* [Work instructions]
1. In the book description, which team does Arielle join?
2. Rewrite the book description's paragraph that begins "Arielle’s life is a blur" as a short bulleted list that keeps its main facts.
3. Restate word for word the stretch of the book description from "How do you live" through "author, Ellen Hopkins.".

Also by this author: Triangles, Crank, Burned

two-half-stars

How do you live your life if your past is based on a lie? A new novel in both verse and prose from #1 New York Times bestselling author, Ellen Hopkins.

Arielle’s life is a blur of new apartments, new schools, and new faces. Since her mother abandoned the family, Arielle has lived nomadically with her father as he moves from job to job. All she’s ever wanted is to stay in one place for an entire school year, and it looks like she might finally get her wish. With a real friend, Monica, who might be even more than a friend soon, things are starting to look up.

But Arielle’s life is upended—and not by her father, but by her mom, who reveals that she never left Arielle. Instead, Arielle’s father kidnapped her, and her mom has been left searching ever since. She wants to take Arielle away, but Arielle has no connection with her mother, and despite everything, still loves her father. How can she choose between the mother she’s been taught to mistrust and the father who sewed that suspicion?

Not one person
on this planet cares about you.

No one but Daddy, who loves you
more than anything in the whole wide
world, and would lay down his life
for you. You remember that, hear me?

I heard those words too often
in any number of combinations
Almost always they came floating
in a fog of alcohol and tobacco.

Arielle has only ever known her dad from an early age. Dependable yet temperamental, he’s taken care of her for years on his own. Bounced from house to house and different woman to woman, Arielle and her father have finally settled down long enough in a town for her to begin to get comfortable. She’s joined the girls basketball team, she’s made friends, and she’s discovered a side of her sexuality that she fears. She’s never had a mom because according to her dad, she left both of them for her lesbian lover. Coming out to her father as the same would be beyond reckless.

Maya has a difficult relationship with her mother. She ran her father out of the house and joined Scientology, expecting Maya to do the same. When her mother tells her they’ll be moving from Texas to Sea Org in Los Angeles, a Scientology organization, she concocts a way to avoid having to go: she gets pregnant. The father, Sergeant Jason Ritter, proposes to her and she feels relief at finally escaping her mother but she’s traded one bad situation for another.

Funny How the Brain
Manages damage control,
conveniently curtaining
windows that overlook
certain footpaths into the past.

* [Supplied material]
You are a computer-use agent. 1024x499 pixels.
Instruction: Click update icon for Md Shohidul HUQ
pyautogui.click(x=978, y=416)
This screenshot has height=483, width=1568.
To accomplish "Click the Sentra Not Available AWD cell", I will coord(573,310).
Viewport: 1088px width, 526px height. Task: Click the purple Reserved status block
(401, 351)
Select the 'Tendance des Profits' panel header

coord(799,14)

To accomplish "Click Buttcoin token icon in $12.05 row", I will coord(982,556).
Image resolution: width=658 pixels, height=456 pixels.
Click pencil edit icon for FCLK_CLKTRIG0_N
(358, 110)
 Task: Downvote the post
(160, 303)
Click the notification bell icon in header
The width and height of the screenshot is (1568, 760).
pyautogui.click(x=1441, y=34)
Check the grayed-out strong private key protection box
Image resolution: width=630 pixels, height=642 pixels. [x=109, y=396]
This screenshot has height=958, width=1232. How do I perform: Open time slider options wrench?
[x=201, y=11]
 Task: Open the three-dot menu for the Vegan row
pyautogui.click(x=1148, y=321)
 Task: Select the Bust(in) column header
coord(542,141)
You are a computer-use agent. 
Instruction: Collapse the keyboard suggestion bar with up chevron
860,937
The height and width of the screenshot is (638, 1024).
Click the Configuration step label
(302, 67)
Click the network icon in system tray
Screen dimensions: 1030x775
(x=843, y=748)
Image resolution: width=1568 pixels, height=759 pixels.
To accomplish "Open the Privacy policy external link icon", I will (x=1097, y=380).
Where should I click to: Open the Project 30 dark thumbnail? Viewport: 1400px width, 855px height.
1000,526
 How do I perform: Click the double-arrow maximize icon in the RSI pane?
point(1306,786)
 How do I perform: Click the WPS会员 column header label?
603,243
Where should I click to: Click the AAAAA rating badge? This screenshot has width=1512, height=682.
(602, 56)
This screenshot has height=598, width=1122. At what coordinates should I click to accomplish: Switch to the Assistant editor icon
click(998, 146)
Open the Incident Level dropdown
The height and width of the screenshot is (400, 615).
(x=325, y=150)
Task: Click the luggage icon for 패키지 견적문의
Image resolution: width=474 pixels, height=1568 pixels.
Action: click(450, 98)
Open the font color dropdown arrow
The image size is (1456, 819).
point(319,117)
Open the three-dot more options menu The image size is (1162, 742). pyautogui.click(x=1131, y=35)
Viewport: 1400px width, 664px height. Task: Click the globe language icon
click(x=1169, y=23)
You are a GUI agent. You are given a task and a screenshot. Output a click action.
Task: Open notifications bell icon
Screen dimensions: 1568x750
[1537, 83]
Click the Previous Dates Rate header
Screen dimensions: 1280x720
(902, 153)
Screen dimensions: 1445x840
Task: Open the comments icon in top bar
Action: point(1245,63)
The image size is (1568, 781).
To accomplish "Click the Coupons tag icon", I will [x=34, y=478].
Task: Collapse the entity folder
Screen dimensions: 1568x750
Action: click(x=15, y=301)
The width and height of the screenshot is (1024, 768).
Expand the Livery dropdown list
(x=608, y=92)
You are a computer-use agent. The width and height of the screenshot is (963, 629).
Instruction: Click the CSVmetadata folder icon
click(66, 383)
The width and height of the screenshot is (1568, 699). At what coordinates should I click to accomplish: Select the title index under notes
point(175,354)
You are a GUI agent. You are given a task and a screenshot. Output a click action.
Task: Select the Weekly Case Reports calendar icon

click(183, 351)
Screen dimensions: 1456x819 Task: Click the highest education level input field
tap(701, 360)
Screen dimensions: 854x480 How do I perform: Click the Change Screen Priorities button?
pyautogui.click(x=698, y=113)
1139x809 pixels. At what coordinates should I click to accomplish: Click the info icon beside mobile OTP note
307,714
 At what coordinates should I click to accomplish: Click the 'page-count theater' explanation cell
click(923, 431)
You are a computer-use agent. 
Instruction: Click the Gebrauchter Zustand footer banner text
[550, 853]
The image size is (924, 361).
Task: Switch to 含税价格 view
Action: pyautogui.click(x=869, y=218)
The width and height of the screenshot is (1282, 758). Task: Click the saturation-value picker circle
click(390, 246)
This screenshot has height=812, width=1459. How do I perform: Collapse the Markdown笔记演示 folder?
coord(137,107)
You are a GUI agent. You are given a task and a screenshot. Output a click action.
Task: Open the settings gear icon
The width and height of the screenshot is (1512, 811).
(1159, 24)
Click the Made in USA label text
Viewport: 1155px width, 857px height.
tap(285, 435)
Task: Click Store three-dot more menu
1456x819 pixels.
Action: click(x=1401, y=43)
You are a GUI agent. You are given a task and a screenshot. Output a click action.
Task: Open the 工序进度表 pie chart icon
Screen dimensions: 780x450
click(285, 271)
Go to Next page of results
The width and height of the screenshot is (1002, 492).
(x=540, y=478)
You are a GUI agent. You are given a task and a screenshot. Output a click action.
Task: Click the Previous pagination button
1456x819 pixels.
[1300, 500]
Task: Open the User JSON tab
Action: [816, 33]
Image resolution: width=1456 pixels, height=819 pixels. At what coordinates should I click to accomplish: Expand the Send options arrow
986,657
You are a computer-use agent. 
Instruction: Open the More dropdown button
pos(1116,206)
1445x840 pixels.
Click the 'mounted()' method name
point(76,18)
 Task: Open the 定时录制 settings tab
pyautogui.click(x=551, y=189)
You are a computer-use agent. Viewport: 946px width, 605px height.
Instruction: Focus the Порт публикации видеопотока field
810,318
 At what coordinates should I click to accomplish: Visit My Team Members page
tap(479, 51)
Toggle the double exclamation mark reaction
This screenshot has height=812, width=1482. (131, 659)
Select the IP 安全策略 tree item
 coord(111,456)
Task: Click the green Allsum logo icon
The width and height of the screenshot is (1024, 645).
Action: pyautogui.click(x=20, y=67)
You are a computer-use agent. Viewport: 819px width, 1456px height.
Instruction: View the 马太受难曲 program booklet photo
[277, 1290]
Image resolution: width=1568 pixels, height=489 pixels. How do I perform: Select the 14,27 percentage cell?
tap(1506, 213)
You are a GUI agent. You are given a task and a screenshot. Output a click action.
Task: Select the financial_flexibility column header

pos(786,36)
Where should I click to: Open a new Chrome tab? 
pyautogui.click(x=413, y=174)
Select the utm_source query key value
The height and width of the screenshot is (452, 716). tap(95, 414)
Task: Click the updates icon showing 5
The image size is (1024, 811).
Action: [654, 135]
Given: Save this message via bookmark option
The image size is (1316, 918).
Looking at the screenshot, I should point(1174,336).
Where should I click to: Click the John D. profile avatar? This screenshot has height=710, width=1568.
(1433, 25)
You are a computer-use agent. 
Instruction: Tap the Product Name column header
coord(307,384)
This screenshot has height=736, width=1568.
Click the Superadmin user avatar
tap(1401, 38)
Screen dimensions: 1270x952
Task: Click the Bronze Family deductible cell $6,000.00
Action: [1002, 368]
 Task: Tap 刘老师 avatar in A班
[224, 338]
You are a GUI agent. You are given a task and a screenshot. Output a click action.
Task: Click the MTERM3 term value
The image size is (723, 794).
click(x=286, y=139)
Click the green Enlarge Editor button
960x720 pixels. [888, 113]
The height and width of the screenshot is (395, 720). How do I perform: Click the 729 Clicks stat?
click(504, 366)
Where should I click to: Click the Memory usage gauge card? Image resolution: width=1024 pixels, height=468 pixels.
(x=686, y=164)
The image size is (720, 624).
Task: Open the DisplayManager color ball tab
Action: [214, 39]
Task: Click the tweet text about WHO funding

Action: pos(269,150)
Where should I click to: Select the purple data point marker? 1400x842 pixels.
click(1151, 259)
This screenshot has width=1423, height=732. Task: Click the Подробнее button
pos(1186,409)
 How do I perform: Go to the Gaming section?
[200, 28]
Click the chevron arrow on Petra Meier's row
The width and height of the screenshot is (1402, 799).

* [The answers]
1. The girls basketball team.

2.
- Arielle keeps facing new apartments, new schools, and new faces.
- Since her mother abandoned the family, she has moved around with her father as he goes from job to job.
- She has always wanted to stay in one place for a whole school year, and she may finally get that wish.
- She has a real friend, Monica, who might soon be more than a friend, and things are starting to look up.

3.
How do you live your life if your past is based on a lie? A new novel in both verse and prose from #1 New York Times bestselling author, Ellen Hopkins.